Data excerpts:
Start of Block

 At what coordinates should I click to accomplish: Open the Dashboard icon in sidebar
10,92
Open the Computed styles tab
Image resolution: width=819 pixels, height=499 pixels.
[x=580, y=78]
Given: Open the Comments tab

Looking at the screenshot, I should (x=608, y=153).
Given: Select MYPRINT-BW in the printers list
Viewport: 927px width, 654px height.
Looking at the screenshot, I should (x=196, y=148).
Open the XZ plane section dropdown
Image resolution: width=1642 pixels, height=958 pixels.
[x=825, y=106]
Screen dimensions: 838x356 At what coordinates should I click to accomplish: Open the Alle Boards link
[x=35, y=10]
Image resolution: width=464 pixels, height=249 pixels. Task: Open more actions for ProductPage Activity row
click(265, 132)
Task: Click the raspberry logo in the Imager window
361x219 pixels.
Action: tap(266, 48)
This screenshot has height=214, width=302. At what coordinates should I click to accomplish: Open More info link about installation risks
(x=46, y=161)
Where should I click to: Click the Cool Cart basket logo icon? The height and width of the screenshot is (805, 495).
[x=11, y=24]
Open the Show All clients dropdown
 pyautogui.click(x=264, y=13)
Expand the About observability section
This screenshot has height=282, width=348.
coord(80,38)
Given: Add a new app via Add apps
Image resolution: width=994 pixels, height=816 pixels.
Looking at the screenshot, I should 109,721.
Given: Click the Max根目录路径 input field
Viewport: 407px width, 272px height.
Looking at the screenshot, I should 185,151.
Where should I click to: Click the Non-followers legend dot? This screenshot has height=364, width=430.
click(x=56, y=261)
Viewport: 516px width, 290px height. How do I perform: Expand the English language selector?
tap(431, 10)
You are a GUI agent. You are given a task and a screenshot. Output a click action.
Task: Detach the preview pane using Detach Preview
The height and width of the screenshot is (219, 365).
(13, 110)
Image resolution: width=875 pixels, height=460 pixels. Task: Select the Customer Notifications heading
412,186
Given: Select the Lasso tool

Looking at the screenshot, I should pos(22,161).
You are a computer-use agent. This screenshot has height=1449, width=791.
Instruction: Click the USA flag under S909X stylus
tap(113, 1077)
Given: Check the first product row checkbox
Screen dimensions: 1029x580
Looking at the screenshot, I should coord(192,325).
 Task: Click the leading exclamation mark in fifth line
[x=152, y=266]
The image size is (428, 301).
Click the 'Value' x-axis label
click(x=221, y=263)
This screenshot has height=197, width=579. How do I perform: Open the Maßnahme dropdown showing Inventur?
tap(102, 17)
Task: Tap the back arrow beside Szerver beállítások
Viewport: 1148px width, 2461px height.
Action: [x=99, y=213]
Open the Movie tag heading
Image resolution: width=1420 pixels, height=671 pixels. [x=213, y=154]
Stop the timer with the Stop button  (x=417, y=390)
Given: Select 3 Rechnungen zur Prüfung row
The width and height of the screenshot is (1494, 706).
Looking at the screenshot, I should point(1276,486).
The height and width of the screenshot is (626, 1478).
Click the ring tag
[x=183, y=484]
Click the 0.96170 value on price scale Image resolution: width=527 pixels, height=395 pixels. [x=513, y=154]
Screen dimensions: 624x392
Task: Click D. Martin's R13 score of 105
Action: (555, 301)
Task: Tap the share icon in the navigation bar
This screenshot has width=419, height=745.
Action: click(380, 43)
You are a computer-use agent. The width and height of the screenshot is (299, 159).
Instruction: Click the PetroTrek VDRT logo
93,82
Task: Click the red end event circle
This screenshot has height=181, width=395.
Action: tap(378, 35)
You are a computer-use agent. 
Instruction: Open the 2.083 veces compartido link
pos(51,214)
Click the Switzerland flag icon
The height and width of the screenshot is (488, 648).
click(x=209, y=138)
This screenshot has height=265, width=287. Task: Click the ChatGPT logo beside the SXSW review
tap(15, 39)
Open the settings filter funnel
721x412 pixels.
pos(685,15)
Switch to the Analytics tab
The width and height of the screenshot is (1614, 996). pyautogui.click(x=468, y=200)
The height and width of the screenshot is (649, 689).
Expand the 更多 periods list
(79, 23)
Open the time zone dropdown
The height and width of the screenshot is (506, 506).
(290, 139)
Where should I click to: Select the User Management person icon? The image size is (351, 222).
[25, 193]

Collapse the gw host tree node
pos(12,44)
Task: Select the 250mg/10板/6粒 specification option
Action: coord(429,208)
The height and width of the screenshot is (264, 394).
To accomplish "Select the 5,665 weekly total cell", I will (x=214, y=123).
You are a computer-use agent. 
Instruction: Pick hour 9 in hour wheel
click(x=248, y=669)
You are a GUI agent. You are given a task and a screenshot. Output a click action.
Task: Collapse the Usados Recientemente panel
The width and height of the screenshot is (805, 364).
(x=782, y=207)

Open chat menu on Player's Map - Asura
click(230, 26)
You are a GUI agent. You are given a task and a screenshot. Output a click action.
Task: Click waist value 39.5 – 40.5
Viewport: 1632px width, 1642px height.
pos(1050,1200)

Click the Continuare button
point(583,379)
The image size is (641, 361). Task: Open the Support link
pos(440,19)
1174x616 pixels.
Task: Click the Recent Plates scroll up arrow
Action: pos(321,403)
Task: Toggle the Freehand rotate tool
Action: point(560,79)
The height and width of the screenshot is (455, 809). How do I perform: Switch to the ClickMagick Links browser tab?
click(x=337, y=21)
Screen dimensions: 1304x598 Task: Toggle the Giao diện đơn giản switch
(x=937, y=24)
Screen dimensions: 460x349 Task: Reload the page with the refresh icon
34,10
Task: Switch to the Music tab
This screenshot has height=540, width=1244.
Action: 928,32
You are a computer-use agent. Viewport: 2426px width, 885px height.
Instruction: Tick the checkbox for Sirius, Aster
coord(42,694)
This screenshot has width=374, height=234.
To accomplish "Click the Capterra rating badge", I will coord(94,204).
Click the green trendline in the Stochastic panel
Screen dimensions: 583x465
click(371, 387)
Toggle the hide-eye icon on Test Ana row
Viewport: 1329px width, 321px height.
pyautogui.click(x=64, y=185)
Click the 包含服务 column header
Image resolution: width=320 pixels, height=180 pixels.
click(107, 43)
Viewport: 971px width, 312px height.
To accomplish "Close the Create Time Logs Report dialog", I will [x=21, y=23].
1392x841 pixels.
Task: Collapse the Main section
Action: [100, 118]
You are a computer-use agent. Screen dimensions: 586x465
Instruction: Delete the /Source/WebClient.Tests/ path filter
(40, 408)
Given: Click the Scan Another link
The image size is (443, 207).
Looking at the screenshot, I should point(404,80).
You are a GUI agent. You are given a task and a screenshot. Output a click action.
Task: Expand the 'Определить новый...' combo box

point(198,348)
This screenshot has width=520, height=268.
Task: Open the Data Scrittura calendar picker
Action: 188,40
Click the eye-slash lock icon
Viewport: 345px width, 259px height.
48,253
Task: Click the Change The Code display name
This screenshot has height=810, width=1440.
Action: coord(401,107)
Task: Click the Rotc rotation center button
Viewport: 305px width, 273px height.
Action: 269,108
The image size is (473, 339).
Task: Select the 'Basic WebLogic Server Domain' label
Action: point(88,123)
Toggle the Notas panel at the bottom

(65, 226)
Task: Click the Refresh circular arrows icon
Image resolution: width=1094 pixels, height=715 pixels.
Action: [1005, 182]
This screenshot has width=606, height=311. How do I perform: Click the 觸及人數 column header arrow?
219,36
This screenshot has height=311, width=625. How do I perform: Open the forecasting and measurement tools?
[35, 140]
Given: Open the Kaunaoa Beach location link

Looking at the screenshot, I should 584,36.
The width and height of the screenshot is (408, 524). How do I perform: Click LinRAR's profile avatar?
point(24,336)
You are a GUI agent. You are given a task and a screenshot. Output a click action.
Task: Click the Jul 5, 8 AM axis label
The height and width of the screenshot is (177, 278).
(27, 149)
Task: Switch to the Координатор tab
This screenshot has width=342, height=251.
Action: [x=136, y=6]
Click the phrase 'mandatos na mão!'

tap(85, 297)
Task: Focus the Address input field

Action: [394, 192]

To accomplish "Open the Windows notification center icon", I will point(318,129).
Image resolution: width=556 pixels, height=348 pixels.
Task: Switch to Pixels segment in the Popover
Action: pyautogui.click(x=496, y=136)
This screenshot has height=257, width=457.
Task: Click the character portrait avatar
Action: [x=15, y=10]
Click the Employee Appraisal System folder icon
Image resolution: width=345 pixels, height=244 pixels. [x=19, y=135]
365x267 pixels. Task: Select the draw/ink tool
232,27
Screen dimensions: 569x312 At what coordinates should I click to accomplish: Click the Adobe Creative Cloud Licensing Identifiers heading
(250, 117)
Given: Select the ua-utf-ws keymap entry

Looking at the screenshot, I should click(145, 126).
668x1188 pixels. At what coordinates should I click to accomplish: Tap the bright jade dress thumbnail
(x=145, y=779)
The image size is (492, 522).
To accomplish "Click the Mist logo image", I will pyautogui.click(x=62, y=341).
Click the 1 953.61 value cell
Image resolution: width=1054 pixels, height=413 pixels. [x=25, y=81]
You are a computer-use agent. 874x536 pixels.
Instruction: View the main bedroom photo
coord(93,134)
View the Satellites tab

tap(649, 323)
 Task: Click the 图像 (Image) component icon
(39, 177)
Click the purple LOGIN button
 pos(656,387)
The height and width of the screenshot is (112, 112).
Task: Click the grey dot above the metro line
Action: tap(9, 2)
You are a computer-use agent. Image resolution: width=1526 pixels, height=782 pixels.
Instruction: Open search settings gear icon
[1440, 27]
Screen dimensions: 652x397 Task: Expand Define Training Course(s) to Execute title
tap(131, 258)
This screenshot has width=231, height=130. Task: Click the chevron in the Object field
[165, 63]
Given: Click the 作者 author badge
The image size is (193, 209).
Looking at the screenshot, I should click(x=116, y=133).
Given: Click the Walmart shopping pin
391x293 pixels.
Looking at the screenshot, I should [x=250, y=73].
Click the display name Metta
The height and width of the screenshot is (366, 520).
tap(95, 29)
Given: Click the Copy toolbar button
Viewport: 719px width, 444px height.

End of Block

Activity: Read through the data and copy every line where "badge" shows up.

Response:
To accomplish "Click the Capterra rating badge", I will coord(94,204).
Given: Click the 作者 author badge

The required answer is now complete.